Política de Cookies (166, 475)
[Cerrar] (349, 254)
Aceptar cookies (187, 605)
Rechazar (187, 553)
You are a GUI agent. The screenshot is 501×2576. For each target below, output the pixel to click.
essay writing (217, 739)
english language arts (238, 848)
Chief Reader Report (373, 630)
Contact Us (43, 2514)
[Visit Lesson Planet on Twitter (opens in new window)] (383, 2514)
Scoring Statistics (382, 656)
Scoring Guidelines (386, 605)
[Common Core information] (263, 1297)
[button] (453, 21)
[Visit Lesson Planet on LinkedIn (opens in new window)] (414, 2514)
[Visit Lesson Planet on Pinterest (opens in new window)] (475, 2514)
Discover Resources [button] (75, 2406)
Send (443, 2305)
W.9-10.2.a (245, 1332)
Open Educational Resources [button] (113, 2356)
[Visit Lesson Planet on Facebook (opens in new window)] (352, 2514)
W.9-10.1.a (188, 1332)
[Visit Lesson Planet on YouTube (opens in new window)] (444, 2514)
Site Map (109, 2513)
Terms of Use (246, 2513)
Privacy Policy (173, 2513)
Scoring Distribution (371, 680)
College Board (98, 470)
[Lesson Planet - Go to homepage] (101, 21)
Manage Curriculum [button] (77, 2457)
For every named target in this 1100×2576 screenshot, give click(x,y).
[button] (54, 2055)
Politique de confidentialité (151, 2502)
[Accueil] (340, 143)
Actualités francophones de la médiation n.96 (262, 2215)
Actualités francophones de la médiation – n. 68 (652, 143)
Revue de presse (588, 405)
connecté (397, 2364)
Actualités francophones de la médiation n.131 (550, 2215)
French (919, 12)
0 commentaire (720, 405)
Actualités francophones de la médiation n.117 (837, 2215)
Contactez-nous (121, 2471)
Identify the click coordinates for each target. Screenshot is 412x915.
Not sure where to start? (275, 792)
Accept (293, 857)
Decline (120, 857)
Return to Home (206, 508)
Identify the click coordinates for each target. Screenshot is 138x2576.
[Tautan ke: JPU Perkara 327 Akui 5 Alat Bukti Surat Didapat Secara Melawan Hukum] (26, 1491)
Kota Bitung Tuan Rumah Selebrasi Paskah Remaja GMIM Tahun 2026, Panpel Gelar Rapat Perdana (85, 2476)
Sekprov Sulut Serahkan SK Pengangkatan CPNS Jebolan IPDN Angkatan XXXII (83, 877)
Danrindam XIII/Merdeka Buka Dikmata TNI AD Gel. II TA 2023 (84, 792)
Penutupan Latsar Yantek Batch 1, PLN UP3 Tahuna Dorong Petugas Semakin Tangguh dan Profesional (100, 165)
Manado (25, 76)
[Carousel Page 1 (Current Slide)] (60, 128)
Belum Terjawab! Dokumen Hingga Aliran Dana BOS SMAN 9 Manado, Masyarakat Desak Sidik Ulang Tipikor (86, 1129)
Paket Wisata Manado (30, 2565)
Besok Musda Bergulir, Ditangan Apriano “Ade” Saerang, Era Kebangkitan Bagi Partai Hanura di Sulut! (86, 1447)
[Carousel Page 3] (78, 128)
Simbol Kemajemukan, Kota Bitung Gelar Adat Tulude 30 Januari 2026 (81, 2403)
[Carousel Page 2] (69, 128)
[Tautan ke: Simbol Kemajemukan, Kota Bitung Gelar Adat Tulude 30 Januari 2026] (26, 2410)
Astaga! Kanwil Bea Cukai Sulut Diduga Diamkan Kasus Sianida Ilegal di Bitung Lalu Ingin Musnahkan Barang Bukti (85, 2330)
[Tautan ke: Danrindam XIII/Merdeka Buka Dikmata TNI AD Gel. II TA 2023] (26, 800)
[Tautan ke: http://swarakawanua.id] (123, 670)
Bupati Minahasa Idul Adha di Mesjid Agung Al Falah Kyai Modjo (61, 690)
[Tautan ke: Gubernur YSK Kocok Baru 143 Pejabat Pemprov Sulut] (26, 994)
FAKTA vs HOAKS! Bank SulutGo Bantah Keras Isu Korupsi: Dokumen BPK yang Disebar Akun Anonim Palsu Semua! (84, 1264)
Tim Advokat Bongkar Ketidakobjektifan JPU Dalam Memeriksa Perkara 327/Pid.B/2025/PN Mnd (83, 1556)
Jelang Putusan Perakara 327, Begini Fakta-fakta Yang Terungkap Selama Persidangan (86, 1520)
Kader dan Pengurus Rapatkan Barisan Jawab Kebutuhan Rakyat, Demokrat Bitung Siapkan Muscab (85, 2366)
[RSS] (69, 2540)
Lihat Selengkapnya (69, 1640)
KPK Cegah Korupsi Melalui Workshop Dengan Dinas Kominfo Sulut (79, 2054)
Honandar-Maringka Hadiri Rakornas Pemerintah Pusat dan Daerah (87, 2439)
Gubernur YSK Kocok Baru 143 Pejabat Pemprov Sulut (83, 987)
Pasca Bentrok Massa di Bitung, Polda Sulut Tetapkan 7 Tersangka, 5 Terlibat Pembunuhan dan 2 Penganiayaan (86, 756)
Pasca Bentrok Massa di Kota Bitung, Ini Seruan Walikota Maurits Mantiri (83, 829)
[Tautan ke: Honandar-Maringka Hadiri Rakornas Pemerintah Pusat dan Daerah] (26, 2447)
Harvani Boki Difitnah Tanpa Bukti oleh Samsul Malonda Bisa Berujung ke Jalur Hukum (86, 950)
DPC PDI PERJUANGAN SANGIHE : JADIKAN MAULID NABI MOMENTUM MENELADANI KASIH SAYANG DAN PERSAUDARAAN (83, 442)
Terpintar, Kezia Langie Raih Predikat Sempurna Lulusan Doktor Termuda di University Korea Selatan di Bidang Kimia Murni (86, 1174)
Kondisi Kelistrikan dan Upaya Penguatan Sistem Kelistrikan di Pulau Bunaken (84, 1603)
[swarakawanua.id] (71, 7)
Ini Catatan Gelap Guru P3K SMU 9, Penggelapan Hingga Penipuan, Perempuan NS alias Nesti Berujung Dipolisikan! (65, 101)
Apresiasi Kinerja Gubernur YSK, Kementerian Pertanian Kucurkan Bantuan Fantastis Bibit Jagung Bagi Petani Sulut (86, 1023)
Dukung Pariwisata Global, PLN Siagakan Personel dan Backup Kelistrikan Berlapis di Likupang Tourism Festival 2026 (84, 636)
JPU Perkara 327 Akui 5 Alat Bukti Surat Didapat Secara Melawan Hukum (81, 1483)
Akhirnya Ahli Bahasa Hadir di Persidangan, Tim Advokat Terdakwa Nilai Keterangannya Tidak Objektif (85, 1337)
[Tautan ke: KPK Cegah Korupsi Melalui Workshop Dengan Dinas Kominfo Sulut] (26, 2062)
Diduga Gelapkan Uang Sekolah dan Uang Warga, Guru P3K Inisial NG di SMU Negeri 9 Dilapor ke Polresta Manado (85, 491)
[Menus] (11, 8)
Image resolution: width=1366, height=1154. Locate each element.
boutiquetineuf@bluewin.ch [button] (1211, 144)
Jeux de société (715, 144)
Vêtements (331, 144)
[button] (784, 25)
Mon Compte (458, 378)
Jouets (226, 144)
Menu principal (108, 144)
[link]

====

=== DIRECTIONS FOR THIS TASK ===
Give again, exactly as written, every line from the first one above through the line that has "[Visit Lesson Planet on LinkedIn" in it.

=== RESPONSE BOX ===
Política de Cookies (166, 475)
[Cerrar] (349, 254)
Aceptar cookies (187, 605)
Rechazar (187, 553)
You are a GUI agent. The screenshot is 501×2576. For each target below, output the pixel to click.
essay writing (217, 739)
english language arts (238, 848)
Chief Reader Report (373, 630)
Contact Us (43, 2514)
[Visit Lesson Planet on Twitter (opens in new window)] (383, 2514)
Scoring Statistics (382, 656)
Scoring Guidelines (386, 605)
[Common Core information] (263, 1297)
[button] (453, 21)
[Visit Lesson Planet on LinkedIn (opens in new window)] (414, 2514)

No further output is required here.